Si les conditions le permettent, le lancement de la fusée HANBIT-Nano, de la société sud-coréenne Innospace, est prévu le 17 décembre depuis la base d'Alcântara (CLA), dans l'État du Maranhão, au nord-est du Brésil. Il s'agit d'un événement historique puisque, pour la première fois dans l'histoire spatiale du Brésil, un lancement orbital sera réalisé à des fins commerciales. Jusqu'à présent, le géant latino-américain a déjà lancé des centaines de fusées suborbitales, c'est-à-dire qu'elles ne mettent pas de satellites en orbite terrestre, mais suivent plutôt une trajectoire parabolique et tombent généralement dans la mer.
Cette fois, cependant, grâce à un partenariat privé, le Brésil commence à mettre des satellites en orbite en utilisant la technologie des lanceurs de satellites, des fusées, considérée comme une étape fondamentale pour l'autonomie et la souveraineté nationales. L'événement est aussi l'occasion de réécrire l'histoire de la base d'Alcântara après la tragique explosion de 2003, lorsque le VLS-1 V03, le prototype de la fusée développée par le programme spatial brésilien pour mettre des satellites en orbite, a explosé trois jours avant le lancement. La fusée devait mettre en orbite le microsatellite scientifique SATEC, développé par l'agence spatiale nationale, et le nanosatellite UNOSAT, de l'Université du Nord Paraná. L'allumage accidentel d'un des moteurs du premier étage de la fusée a provoqué son explosion alors qu'il se trouvait encore dans la tour d'intégration. En huit secondes environ, la structure a été engloutie par des flammes et des gaz à plus de 3 000 °C. L'explosion a causé la mort de 21 ingénieurs et techniciens travaillant sur la rampe, faisant de cet événement la tragédie la plus grave du programme spatial brésilien.
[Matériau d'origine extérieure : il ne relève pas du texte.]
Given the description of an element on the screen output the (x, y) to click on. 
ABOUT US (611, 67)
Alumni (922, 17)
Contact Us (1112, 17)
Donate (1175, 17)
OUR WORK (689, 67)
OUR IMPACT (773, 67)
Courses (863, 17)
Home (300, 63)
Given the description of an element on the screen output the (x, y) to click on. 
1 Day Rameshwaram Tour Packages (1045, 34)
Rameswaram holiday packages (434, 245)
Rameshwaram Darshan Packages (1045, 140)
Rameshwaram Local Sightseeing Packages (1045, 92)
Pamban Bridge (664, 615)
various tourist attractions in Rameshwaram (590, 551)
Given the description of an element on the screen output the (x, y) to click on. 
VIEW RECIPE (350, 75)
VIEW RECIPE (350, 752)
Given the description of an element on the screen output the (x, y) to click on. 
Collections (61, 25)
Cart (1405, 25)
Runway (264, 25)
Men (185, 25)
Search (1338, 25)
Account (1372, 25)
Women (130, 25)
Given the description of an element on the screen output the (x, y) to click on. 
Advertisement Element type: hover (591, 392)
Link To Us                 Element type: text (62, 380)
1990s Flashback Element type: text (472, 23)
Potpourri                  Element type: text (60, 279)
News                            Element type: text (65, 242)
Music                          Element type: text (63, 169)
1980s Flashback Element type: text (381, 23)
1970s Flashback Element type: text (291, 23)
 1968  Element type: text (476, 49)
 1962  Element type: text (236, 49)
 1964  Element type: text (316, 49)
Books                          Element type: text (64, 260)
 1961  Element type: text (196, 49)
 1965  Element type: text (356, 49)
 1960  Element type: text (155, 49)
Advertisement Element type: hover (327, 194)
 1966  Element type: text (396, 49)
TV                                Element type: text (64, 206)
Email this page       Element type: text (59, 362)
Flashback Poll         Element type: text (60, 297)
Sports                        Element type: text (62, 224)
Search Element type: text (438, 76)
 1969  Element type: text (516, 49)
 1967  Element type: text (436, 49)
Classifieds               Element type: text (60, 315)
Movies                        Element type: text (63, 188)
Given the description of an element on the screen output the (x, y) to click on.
C'est précisément sa position stratégique qui a également suscité l'intérêt de la Chine, qui souhaiterait lancer les prochains satellites du programme sino-brésilien CBERS (China-Brazil Earth Resources Satellite) à partir de là plutôt que depuis la base chinoise de Taiyuan. Il s'agit des satellites CBERS-6, dont le lancement est prévu en 2028 pour l'observation de la Terre en temps réel à la recherche de la déforestation et des incendies, et CBERS-5 en 2030, pour collecter des données météorologiques et climatiques. En échange de cette utilisation du territoire brésilien, Pékin s’est montré disposé à fournir gratuitement au gouvernement Lula un lot de chasseurs polyvalents modernes Chengdu J-10C. Cependant, la proposition a fait sourciller. Bien que les images satellite CBERS soient publiques et gratuites, le programme a déjà permis à la Chine, depuis 1999, avec le lancement de cinq satellites, de cartographier en détail les ressources naturelles brésiliennes, depuis les forêts jusqu'aux minéraux et à l'agriculture. L’utilisation de l’Alcântara pourrait encore accélérer ce processus, donnant à Pékin un avantage stratégique permanent sur le territoire, la déforestation, les incendies et les investissements en Amazonie et dans le reste du pays d’Amérique latine.
L'intérêt spatial de la Chine s'étend également au télescope Bingo, qui deviendra bientôt opérationnel dans l'État de Paraíba, au nord-est du Brésil. Bien qu’il s’agisse d’une initiative scientifique civile, la participation de la société chinoise CETC (China Electronics Technology Group Corporation) représente un risque pour la sécurité. Le CETC est un conglomérat d'État chinois connu pour sa stratégie de double usage (civil-militaire) et est directement lié à l'Armée populaire de libération (APL). Il est sous observation internationale car il produit des technologies avancées de surveillance de masse, de guerre électronique et d’espionnage informatique. Plusieurs gouvernements, dont l'Australie et le Japon, et des universités ont déjà limité ou interdit la collaboration avec le CETC, précisément en raison des risques associés à ses technologies à double usage.